Background: Physicians are uncertain about when to pursue intensive glucose control among older patients with diabetes.

Objective: To assess the effect of comorbid illnesses and functional status, mediated through background mortality, on the expected benefits of intensive glucose control.

Design: Decision analysis.

Data sources: Major clinical studies in diabetes and geriatrics.

Target population: Patients 60 to 80 years of age who have type 2 diabetes and varied life expectancies estimated from a mortality index that was validated at the population level.

Time horizon: Patient lifetime.

Perspective: Health care system.

Intervention: Intensive glucose control (hemoglobin A1c [HbA1c] level of 7.0) versus moderate glucose control (HbA1c level of 7.9).
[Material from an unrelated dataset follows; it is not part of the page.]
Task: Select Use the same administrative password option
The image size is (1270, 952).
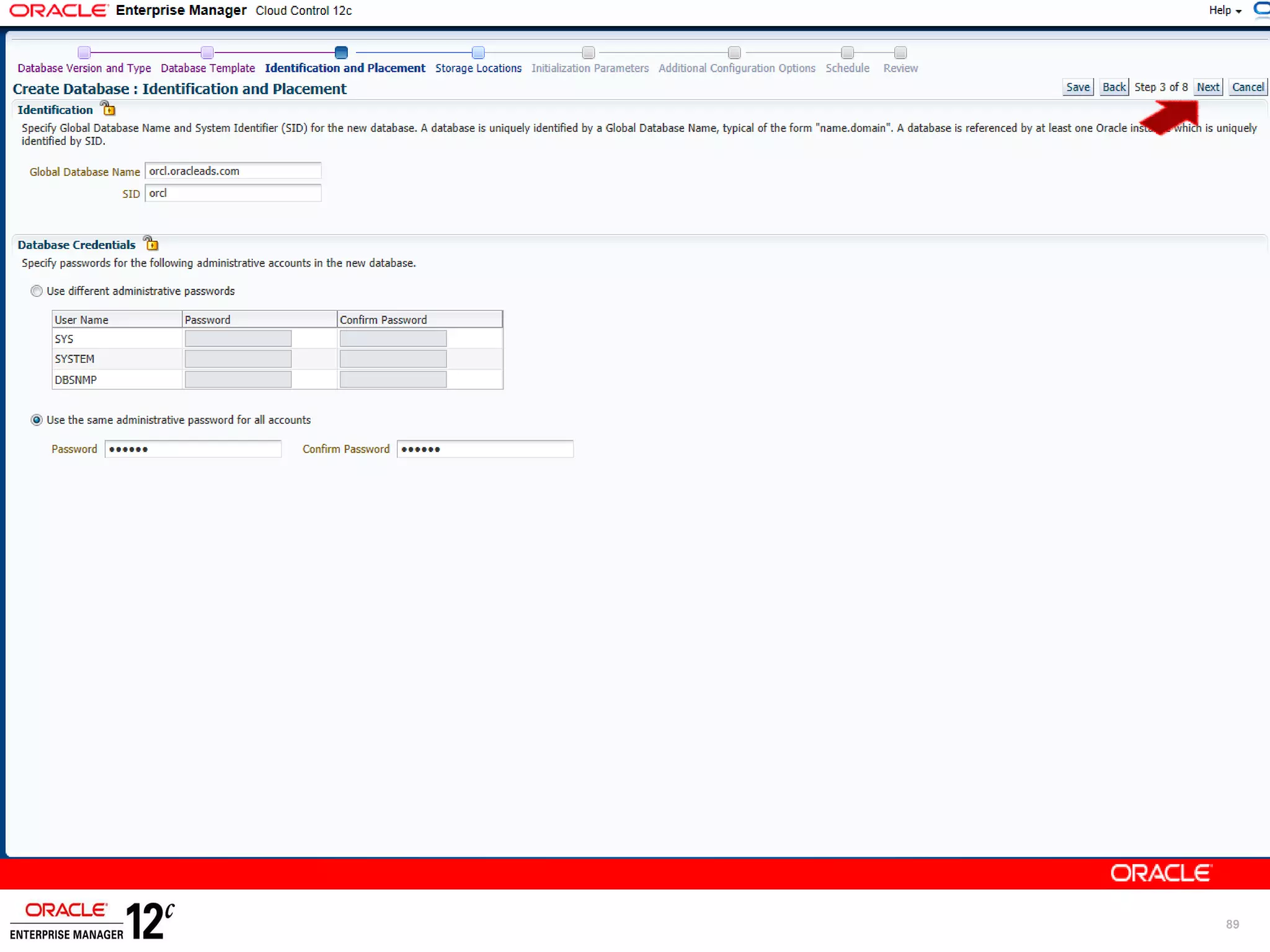Action: [37, 420]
Outcome measures: Lifetime differences in incidence of complications and average quality-adjusted days.

Results of base-case analysis: Healthy older patients of different age groups had expected benefits of intensive glucose control ranging from 51 to 116 quality-adjusted days. Within each age group, the expected benefits of intensive control steadily declined as the level of comorbid illness and functional impairment increased (mortality index score, 1 to 26 points). For patients 60 to 64 years of age with new-onset diabetes, the benefits declined from 106 days at baseline good health (life expectancy, 14.6 years) to 44 days with 3 additional index points (life expectancy, 9.7 years) and 8 days with 7 additional index points (life expectancy, 4.8 years). A similar decline in benefits occurred among patients with prolonged duration of diabetes.
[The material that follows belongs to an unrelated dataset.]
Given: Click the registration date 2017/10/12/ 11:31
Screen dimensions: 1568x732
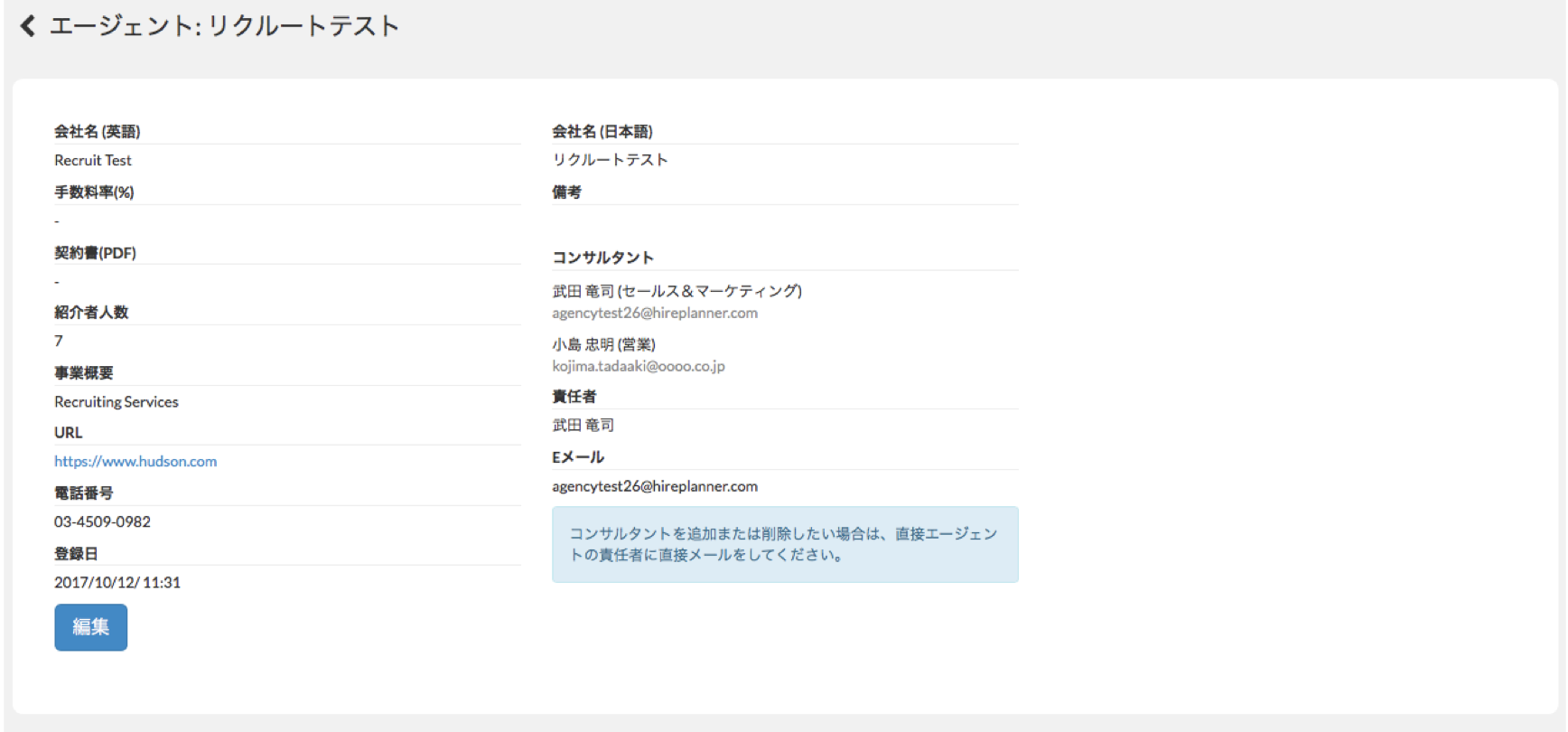Looking at the screenshot, I should click(117, 582).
Results of sensitivity analysis: With alternative model assumptions (such as Framingham models), expected benefits of intensive control declined as mortality index scores increased.
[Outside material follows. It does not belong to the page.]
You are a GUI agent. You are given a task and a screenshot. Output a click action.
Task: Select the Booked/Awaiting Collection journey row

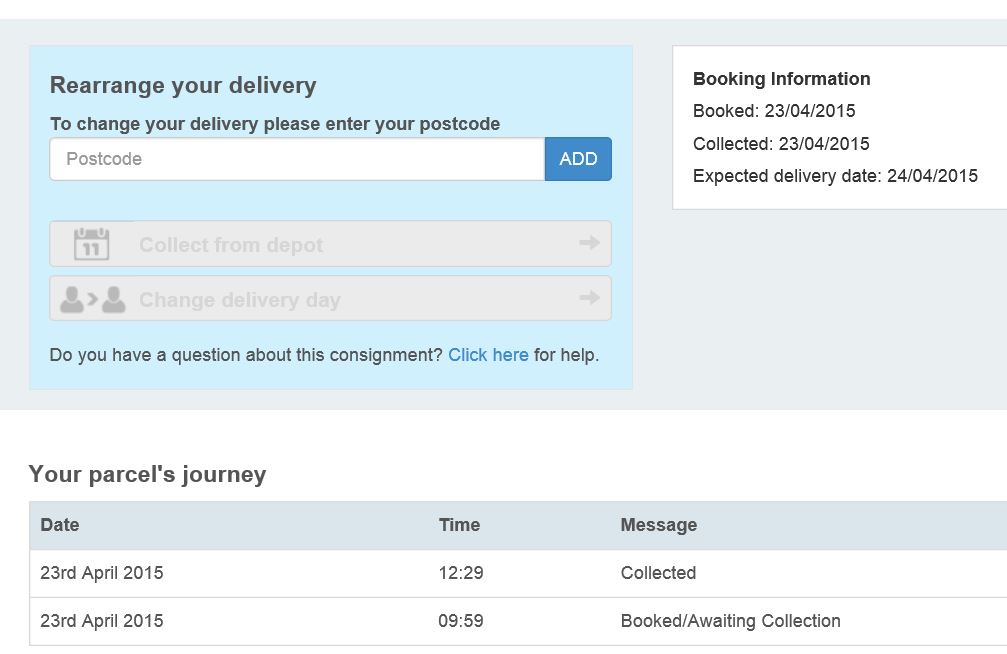[518, 621]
Limitations: Diabetes clinical trial data were lacking for frail, older patients. The mortality index was not validated for use in predicting individual-level life expectancies. Adverse effects of intensive control were not taken into account.

Conclusion: Among older diabetic patients, the presence of multiple comorbid illnesses or functional impairments is a more important predictor of limited life expectancy and diminishing expected benefits of intensive glucose control than is age alone.

Figure 1. Model of diabetes complications in older patients

The structure of the decision analytic model is presented in this figure. Hypothetical patients move through the model from left to right for each cycle length (one year). Based on initial patient clinical characteristics, patients are subject to the risk of various complications related to diabetes as well as mortality. Patients who survive a given year repeat the cycle until death.

Figure 2. Expected quality of life benefits of intensive glucose control for 60–64 year old and 75–79 year old patients

**Level of comorbid illness and functional impairment is indicated by additional points on the mortality index score (1–2 points per illness or impairment). Expected benefits for 65–69 year old and 70–74 year old patients are intermediate to those of 60–64 year old and 75–79 year old subgroups (see Technical Appendix).

Figure 3. Expected differences in lifetime incidence of specific complications for 60–64 year old and 75–79 year old patients

**Level of comorbid illness and functional impairment is indicated by additional points on the mortality index score (1–2 points per illness or impairment). The relationships between absolute risk reductions for specific events and the mortality index score are not consistently monotonic because we assessed fairly wide ranges of duration of diabetes (5 years) and the individual complication models vary in their responsiveness to this variable. Expected differences for 65–69 year old and 70–74 year old patients are intermediate to those of 60–64 year old and 75–79 year old subgroups (see Technical Appendix).